> [WORK TO BE COMPLETED] Reproduce the entries below exactly, but only from the line containing "Given: Click the move dialog crosshair icon" to the line containing "This screenshot has height=528, width=616.", inclusive.

> [MATERIAL FOR THE TASK]

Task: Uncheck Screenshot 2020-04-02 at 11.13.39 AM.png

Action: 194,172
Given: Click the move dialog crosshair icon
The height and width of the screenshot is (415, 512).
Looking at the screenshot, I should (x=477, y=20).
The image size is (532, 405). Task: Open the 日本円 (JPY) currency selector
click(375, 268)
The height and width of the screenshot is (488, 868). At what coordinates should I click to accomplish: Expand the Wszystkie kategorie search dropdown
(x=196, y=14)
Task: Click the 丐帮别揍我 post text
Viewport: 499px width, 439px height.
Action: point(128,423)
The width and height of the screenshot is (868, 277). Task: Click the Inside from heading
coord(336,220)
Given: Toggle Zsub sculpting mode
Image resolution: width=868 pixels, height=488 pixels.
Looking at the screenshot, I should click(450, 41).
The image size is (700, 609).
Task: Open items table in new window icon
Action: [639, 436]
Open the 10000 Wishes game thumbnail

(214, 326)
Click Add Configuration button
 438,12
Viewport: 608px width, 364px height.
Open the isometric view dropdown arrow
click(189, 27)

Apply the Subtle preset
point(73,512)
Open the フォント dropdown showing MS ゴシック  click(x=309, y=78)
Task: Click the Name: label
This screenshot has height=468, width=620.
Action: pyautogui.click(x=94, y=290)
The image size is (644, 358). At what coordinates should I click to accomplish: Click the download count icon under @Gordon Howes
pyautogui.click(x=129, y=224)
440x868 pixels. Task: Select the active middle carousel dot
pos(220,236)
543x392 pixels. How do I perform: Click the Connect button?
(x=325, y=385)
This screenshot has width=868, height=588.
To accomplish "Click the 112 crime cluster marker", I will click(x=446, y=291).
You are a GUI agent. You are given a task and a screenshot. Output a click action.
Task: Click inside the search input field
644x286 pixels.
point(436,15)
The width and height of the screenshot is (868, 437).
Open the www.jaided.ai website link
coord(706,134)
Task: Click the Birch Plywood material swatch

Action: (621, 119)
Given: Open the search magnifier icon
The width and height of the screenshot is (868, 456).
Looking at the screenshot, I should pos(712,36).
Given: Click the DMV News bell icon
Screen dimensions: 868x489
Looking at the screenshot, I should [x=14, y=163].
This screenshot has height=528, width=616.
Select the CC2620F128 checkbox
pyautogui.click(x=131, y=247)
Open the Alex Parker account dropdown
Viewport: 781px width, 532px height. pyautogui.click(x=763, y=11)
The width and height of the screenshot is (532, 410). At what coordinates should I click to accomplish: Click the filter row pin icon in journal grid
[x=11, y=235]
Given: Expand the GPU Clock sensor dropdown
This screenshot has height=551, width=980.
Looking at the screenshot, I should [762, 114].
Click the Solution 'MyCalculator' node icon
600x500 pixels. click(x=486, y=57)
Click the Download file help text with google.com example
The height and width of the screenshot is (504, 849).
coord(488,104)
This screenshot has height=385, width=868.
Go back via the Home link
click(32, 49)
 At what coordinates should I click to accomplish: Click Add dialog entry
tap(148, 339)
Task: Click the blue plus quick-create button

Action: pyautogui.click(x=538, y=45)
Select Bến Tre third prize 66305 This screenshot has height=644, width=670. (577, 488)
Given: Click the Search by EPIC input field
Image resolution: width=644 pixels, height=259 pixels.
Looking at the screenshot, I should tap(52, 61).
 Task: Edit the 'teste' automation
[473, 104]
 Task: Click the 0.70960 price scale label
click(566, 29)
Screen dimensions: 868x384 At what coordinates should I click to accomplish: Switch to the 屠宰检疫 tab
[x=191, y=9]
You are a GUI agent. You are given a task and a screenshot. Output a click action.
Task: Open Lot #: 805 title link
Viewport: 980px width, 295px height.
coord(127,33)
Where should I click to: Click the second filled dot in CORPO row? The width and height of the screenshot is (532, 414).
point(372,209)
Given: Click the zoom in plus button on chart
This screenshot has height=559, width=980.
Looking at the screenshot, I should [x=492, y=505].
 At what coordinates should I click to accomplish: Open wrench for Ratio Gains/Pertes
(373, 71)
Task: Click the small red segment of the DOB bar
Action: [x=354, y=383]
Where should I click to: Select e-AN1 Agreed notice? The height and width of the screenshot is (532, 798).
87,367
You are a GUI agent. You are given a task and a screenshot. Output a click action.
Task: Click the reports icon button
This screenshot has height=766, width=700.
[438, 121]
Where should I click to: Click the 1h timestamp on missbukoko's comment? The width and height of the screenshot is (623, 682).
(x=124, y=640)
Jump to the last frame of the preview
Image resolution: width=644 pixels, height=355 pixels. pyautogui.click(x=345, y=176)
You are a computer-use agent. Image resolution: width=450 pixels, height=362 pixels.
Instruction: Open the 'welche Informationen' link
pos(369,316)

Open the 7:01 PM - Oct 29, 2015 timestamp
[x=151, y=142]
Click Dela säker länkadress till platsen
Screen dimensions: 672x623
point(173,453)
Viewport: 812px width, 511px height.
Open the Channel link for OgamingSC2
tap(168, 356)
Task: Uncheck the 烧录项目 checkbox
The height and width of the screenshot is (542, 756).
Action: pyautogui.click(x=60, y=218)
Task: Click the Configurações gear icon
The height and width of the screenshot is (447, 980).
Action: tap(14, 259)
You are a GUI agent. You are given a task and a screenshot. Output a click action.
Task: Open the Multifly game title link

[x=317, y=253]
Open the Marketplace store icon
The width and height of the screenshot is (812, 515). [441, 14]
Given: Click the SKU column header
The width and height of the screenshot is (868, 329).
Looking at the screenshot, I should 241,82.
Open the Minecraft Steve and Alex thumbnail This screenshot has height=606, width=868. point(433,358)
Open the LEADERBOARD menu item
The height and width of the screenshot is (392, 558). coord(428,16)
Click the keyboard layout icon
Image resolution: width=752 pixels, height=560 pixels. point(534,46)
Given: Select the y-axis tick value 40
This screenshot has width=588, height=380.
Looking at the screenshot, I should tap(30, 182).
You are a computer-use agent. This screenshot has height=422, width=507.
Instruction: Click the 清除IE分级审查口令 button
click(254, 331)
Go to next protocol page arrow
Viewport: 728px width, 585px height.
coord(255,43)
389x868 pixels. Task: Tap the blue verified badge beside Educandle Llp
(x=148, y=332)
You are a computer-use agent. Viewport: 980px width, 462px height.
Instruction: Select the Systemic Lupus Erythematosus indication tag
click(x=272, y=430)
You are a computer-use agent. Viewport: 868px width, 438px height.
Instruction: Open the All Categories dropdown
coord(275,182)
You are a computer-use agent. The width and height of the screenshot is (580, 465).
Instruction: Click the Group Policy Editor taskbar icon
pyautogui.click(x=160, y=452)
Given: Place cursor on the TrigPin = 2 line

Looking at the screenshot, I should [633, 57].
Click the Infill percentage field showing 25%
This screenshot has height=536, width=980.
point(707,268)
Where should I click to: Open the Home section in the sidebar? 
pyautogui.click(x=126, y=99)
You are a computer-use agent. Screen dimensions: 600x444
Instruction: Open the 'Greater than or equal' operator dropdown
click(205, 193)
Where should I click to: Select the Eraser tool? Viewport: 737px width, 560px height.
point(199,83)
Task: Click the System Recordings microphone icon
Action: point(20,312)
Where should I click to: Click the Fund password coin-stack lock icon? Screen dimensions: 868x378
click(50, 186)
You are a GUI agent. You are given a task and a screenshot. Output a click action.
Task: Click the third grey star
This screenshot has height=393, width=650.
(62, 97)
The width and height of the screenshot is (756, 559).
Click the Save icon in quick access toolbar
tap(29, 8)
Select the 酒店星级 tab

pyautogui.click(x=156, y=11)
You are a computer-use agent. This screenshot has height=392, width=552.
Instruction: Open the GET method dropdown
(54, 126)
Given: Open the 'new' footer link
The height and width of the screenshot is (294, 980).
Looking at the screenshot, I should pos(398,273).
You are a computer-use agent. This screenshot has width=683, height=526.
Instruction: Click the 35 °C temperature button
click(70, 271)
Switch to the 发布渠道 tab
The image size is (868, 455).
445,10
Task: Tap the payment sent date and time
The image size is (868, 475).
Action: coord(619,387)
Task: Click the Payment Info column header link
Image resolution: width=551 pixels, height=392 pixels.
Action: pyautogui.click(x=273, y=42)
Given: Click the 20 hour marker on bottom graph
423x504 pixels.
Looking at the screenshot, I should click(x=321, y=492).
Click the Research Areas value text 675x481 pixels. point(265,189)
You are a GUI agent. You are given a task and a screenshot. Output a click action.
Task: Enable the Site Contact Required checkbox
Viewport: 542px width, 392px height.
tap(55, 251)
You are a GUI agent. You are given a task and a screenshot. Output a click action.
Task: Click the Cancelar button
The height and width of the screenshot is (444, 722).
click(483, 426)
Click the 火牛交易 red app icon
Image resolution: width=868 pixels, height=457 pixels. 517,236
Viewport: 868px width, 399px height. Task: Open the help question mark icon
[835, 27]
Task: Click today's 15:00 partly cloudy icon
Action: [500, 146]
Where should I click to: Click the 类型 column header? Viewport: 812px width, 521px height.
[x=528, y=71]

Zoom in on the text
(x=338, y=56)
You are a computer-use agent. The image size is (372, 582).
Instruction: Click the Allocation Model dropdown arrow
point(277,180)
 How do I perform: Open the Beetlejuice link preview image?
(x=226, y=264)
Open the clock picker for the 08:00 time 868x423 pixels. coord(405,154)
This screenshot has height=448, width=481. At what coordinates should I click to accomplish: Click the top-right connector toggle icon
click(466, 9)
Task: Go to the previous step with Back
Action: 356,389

> [EXERCISE ANSWER]
Given: Click the move dialog crosshair icon
The height and width of the screenshot is (415, 512).
Looking at the screenshot, I should (x=477, y=20).
The image size is (532, 405). Task: Open the 日本円 (JPY) currency selector
click(375, 268)
The height and width of the screenshot is (488, 868). At what coordinates should I click to accomplish: Expand the Wszystkie kategorie search dropdown
(x=196, y=14)
Task: Click the 丐帮别揍我 post text
Viewport: 499px width, 439px height.
Action: point(128,423)
The width and height of the screenshot is (868, 277). Task: Click the Inside from heading
coord(336,220)
Given: Toggle Zsub sculpting mode
Image resolution: width=868 pixels, height=488 pixels.
Looking at the screenshot, I should click(450, 41).
The image size is (700, 609).
Task: Open items table in new window icon
Action: [639, 436]
Open the 10000 Wishes game thumbnail

(214, 326)
Click Add Configuration button
 438,12
Viewport: 608px width, 364px height.
Open the isometric view dropdown arrow
click(189, 27)

Apply the Subtle preset
point(73,512)
Open the フォント dropdown showing MS ゴシック  click(x=309, y=78)
Task: Click the Name: label
This screenshot has height=468, width=620.
Action: pyautogui.click(x=94, y=290)
The image size is (644, 358). At what coordinates should I click to accomplish: Click the download count icon under @Gordon Howes
pyautogui.click(x=129, y=224)
440x868 pixels. Task: Select the active middle carousel dot
pos(220,236)
543x392 pixels. How do I perform: Click the Connect button?
(x=325, y=385)
This screenshot has width=868, height=588.
To accomplish "Click the 112 crime cluster marker", I will click(x=446, y=291).
You are a GUI agent. You are given a task and a screenshot. Output a click action.
Task: Click inside the search input field
644x286 pixels.
point(436,15)
The width and height of the screenshot is (868, 437).
Open the www.jaided.ai website link
coord(706,134)
Task: Click the Birch Plywood material swatch

Action: (621, 119)
Given: Open the search magnifier icon
The width and height of the screenshot is (868, 456).
Looking at the screenshot, I should pos(712,36).
Given: Click the DMV News bell icon
Screen dimensions: 868x489
Looking at the screenshot, I should [x=14, y=163].
This screenshot has height=528, width=616.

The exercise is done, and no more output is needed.